(Indianapolis, Ind.) - Indiana Governor Mitch Daniels signed a bill into law Wednesday making Indiana the first right to work state in the Midwest, and the first state to do so in ten years.
House Bill 1001 passed the state Senate Wednesday morning on a 28-22 vote. Lawrenceburg’s Johnny Nugent joined eight other Republican senators in voting against it.
The law bans companies and unions from requiring non-union members to pay fees to the union for representation.
Just hours after the Senate passage, Daniels signed the bill without much fanfare. There was no signing ceremony and no press conference afterwards.
The governor did issue a statement saying seven years of evidence and experience ultimately demonstrated that Indiana did need a right-to-work law to capture jobs.

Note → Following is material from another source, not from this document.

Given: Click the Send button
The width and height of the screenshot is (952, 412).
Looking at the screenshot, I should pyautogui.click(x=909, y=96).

“This law won’t be a magic answer but we’ll be far better off with it,” Daniels said. “I respect those who have objected but they have alarmed themselves unnecessarily: no one’s wages will go down, no one’s benefits will be reduced, and the right to organize and bargain collectively is untouched and intact.”

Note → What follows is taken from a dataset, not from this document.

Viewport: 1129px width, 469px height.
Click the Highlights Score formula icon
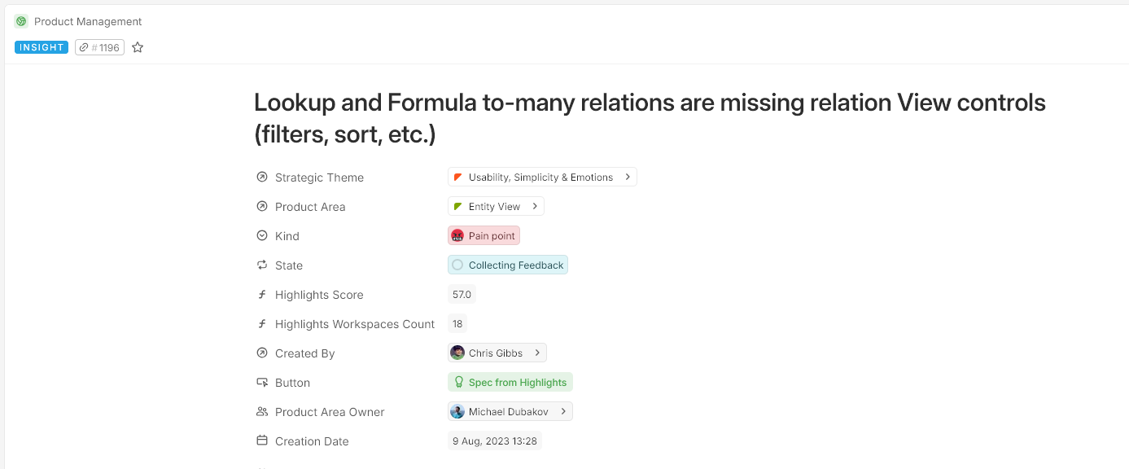pos(262,295)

“The only change will be a positive one. Indiana will improve still further its recently earned reputation as one of America’s best places to do business, and we will see more jobs and opportunity for our young people and for all those looking for a better life.”
Sen. Karen Tallian (D-Portage) said working class Hoosiers will make their opinion known in November.

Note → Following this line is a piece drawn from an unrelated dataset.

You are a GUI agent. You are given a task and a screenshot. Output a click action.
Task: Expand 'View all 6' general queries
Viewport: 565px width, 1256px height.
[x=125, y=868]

“They’ve woken the sleeping bear and the moderate, middle-class, regular, common sense Americans are going to be mad. I think they’re tired of right wing politics,” she said.
Thousands of pro-union protestors rallied at the statehouse as the bill passed the Senate.
"You ain't seen nothing yet," Indiana AFL-CIO President Nancy Guyott told Republicans as she spoke to a large crowd outside the capitol.
As the bill was being sent to the governor’s desk, the protestors marched to the Super Bowl village outside Lucas Oil Stadium in Indianapolis.
An AFL-CIO spokesperson told the Indianapolis Star that no organized right to work protests are being planned on Super Bowl Sunday.